* _Extrait_:
○ ○ ○ ○ ○ ○ ○
Le tout peint en peu de traits, d’une pâte solide et épaisse. La même
science de l’atmosphère et de la lumière se retrouve dans le Clair
de lune du Musée de Berlin, avec monogramme, moins obscur que les
Van der Neer; dans la Dune de l’Académie de Vienne et dans le
grand Paysage avec berger jouant du chalumeau, du Musée de Berlin,
signé du monogramme i, d’un effet assez analogue à celui d’un
ravissant petit panneau du Musée de Bruxelles, Paysans buvant au
piecl d'une colline, avec la signature Brouwer en toutes lettres. Chez
M. Sedelmeyer, une Chaumière dans un bouquet d’arbres, avec petits
personnages, maladroitement nettoyé. Le plus grand et le plus beau
de ces paysages serait le Coucher de soleil, de Grosvenor House, s’il
faut vraiment le donner à notre maître. On l’a attribué quelquefois
à Rembrandt. Waagen, qui en fait un grand éloge, le croit de l’école
de Teniers. Les quatre grandes figures du premier plan évoquent, il
est vrai, le nom de Teniers, grand imitateur d’ailleurs de Brouwer
en ces années (vers 1630); mais la hardiesse de la conception, la
perfection picturale de l’exécution et aussi, peut-être, un large souffle
romantique, très inattendu ici, indiquent non un imitateur, mais un
créateur. La coloration, la facture, la splendeur des tons, l’harmonie
générale rappellent d’ailleurs les études que nous venons d’énumérer ;
de sorte que, malgré un certain air de Teniers, il convient de donner,
avec M. Bode, cette magnifique page à Brouwer.
○ ○ ○ ○ ○ ○ ○
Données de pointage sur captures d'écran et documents
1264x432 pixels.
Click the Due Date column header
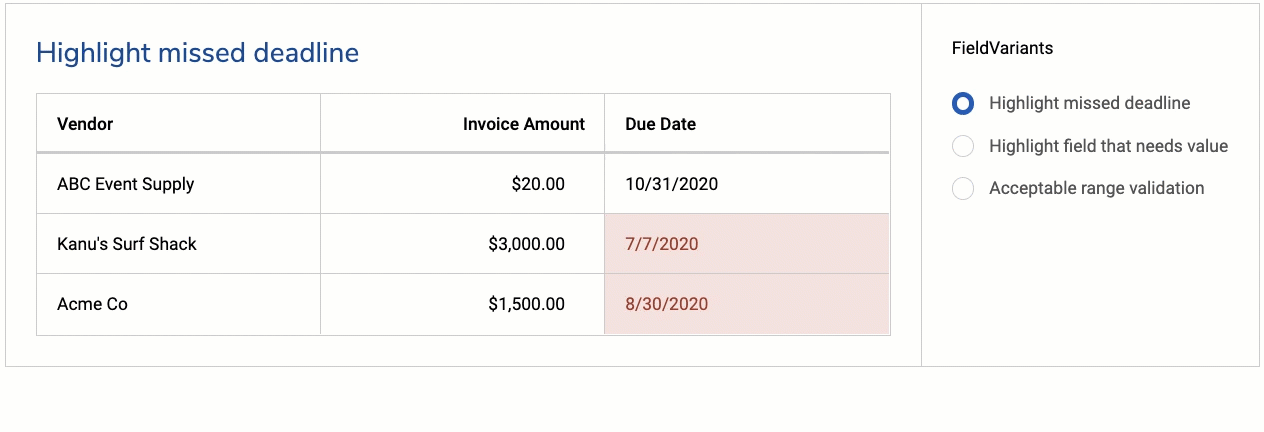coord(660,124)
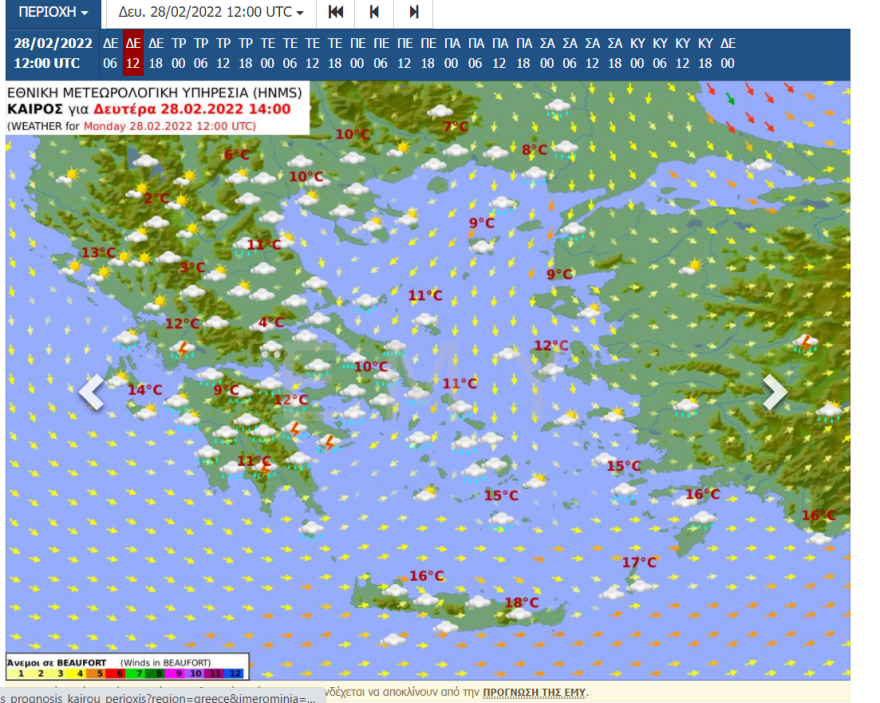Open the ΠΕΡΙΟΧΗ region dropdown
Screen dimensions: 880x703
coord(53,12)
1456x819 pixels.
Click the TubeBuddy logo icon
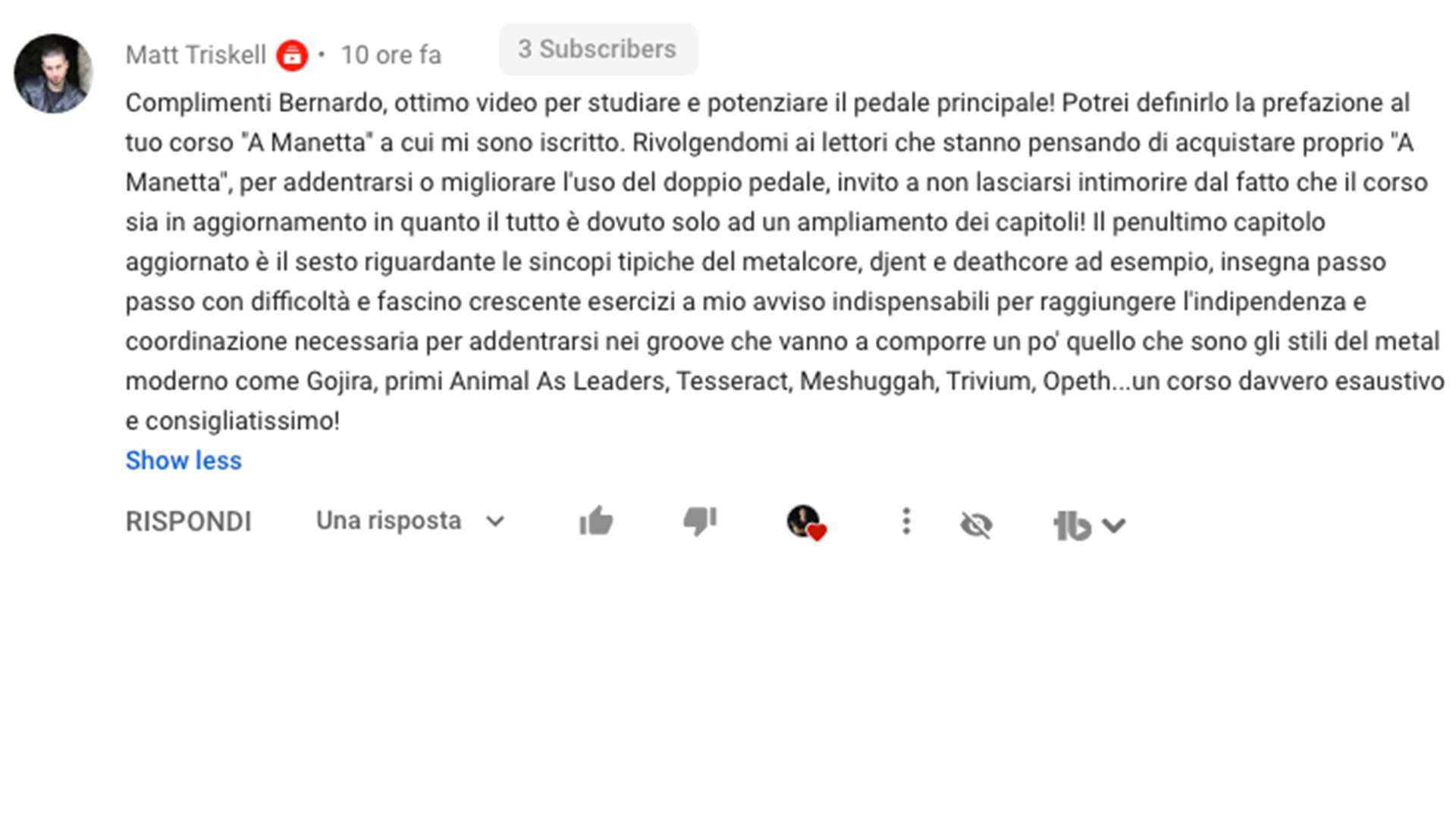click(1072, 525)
○ ○ ○ ○ ○ ○ ○
* _Objectifs_:
A: Dans toutes les entrées de données de pointage, remplacez « pixels » par « px » sans rien modifier d'autre, puis recopiez-les en omettant les images.
B: Rédigez la suite de l'extrait consacré aux paysages de Brouwer.

* _Résultats par tâche_:
A:
1264x432 px.
Click the Due Date column header
coord(660,124)
Open the ΠΕΡΙΟΧΗ region dropdown
Screen dimensions: 880x703
coord(53,12)
1456x819 px.
Click the TubeBuddy logo icon
click(1072, 525)

B:
Citons encore, comme appartenant à cette même période, le
charmant petit tableau, avec le monogramme, Une femme se parant
devant un miroir, au Musée de Berlin, dans la collection Suermondt,
seul reste de la série des Passions, bien connue par les gravures de
Vosterman; à l’Ermitage, sur les cinq tableaux attribués à Brouwer,
trois seulement authentiques : un Joueur de flûte, traité avec autant
de légèreté que d’esprit, et deux pendants, un Cabaret de paysans,
d’une facture très libre, d’un clair-obscur très étudié, dans une fine
tonalité tirant vers le noir, et une Rixe de paysans, plus claire; les
i. Nous avons donné dans notre précédent article une eau-forte d’après ce
paysage.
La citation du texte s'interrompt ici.